▶ **Task description**
Skip all pictures; return exactly the lines from the one containing "Given: Click the trash Delete icon" through the end of the data.
☆ ☆ ☆
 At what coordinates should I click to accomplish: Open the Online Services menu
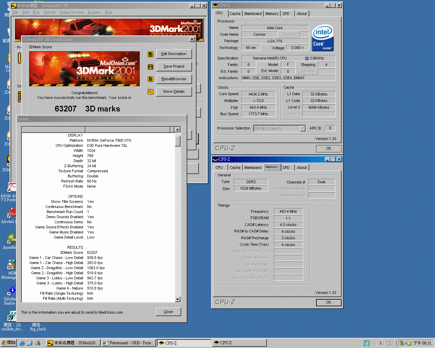coord(71,12)
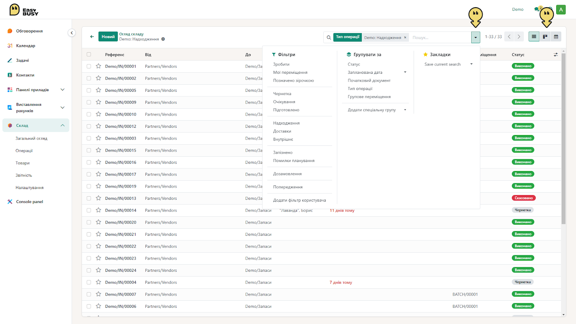Switch to calendar view icon
This screenshot has height=324, width=576.
click(x=556, y=37)
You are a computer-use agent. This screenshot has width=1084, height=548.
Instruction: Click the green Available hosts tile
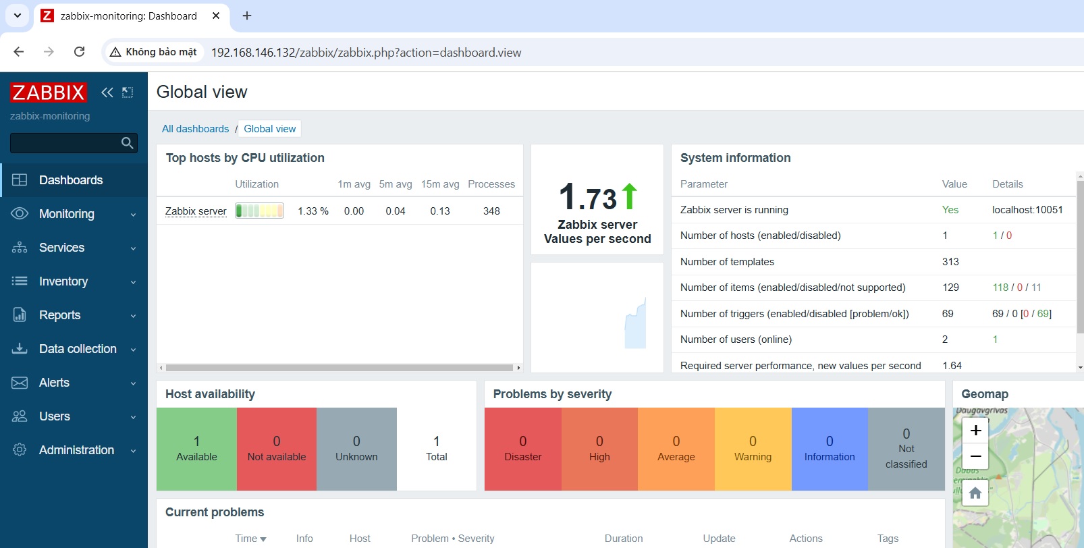(x=196, y=449)
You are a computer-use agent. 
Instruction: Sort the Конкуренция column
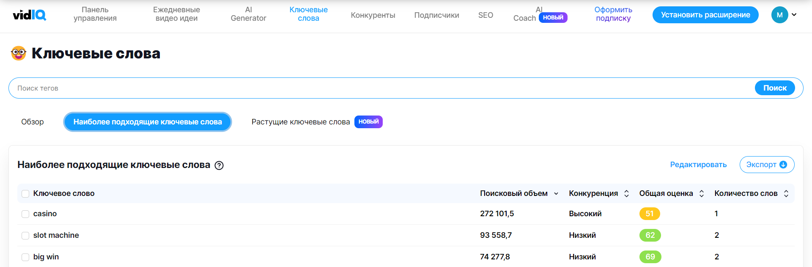tap(626, 193)
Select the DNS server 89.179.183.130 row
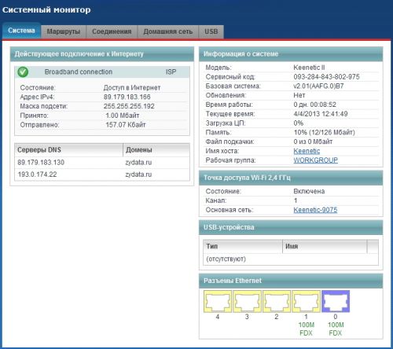This screenshot has height=349, width=393. (102, 163)
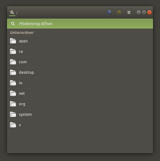Open the hamburger menu button
The height and width of the screenshot is (161, 160).
[129, 12]
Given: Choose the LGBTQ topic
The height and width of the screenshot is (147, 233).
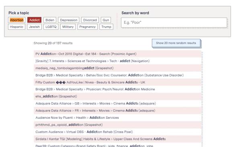Looking at the screenshot, I should [x=51, y=27].
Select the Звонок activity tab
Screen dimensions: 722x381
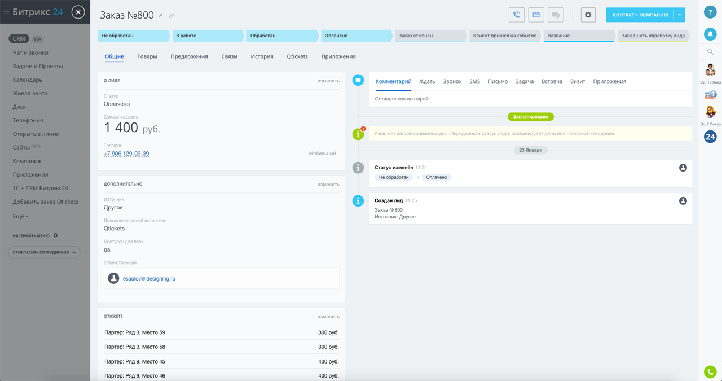coord(452,81)
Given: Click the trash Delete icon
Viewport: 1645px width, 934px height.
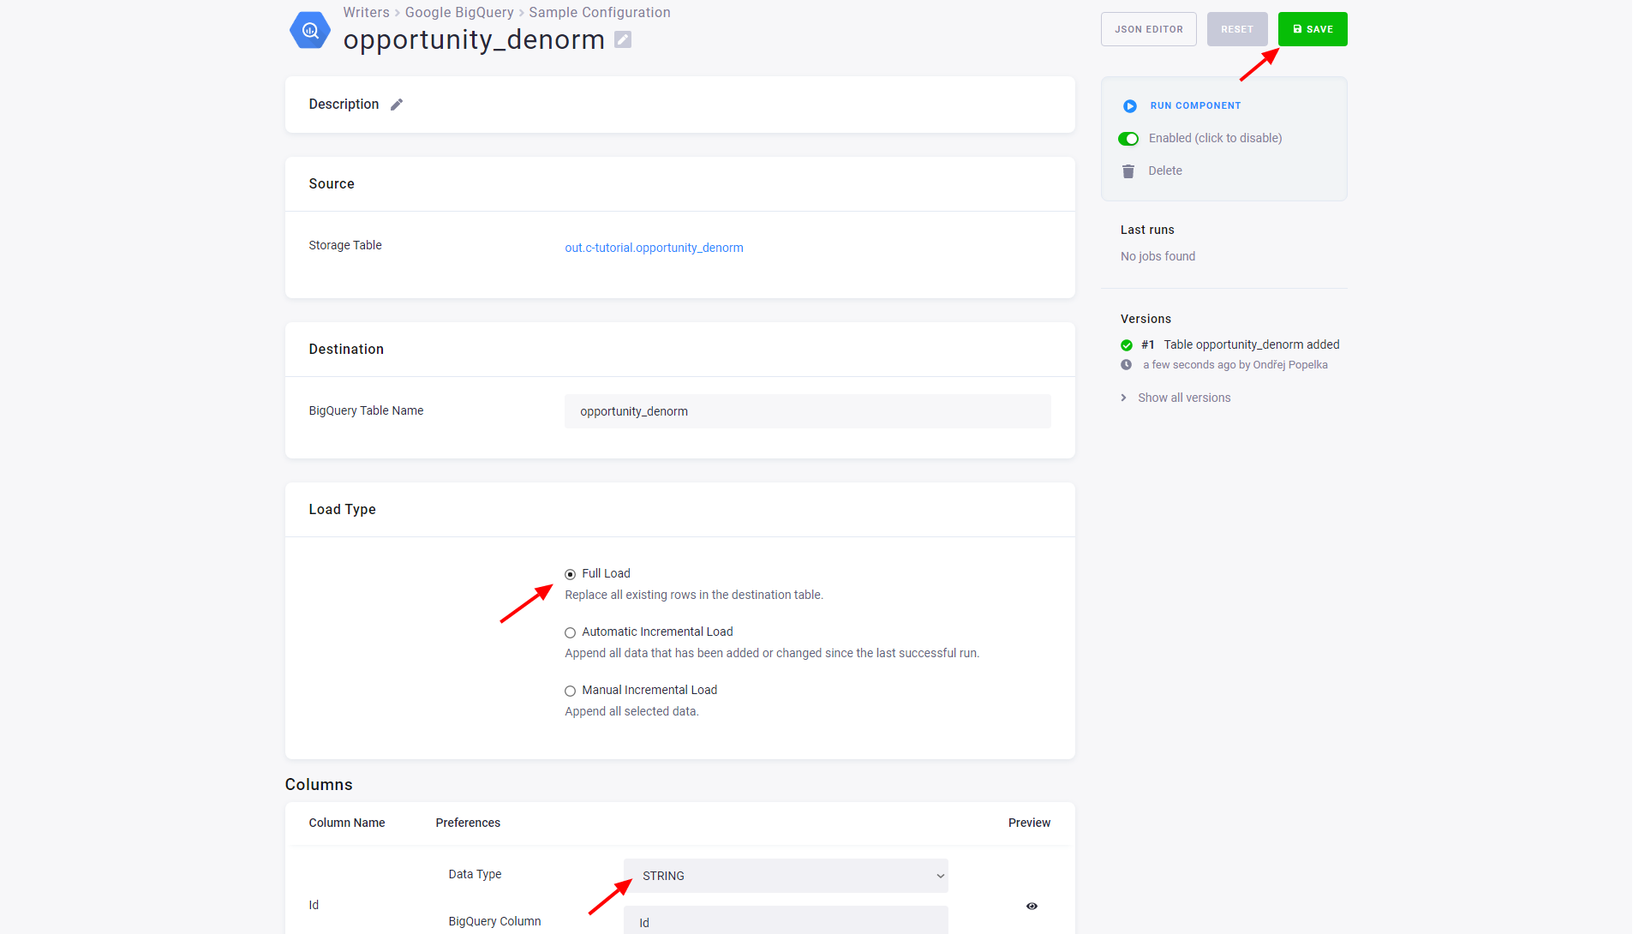Looking at the screenshot, I should coord(1128,171).
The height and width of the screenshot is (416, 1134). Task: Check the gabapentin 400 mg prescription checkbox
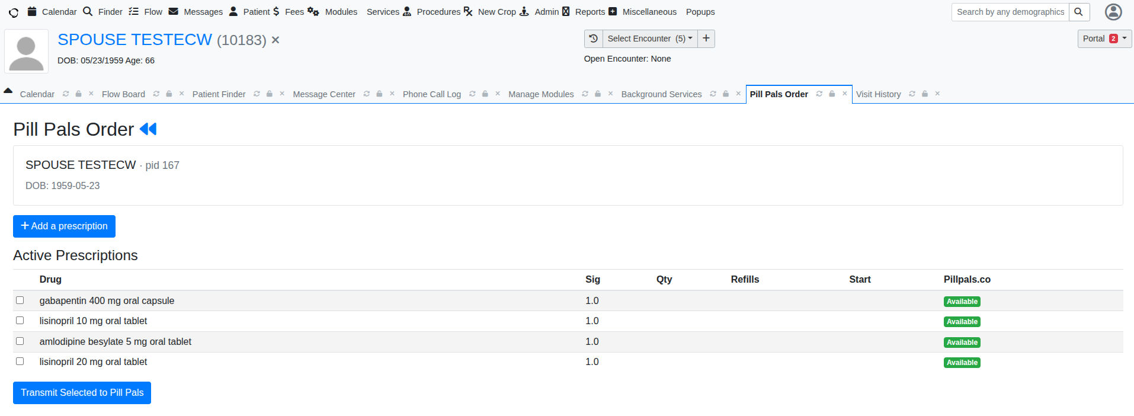pos(20,300)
☆ ☆ ☆
▶ **Solution**
Given: Click the trash Delete icon
Viewport: 1645px width, 934px height.
Looking at the screenshot, I should coord(1128,171).
The height and width of the screenshot is (416, 1134). Task: Check the gabapentin 400 mg prescription checkbox
pos(20,300)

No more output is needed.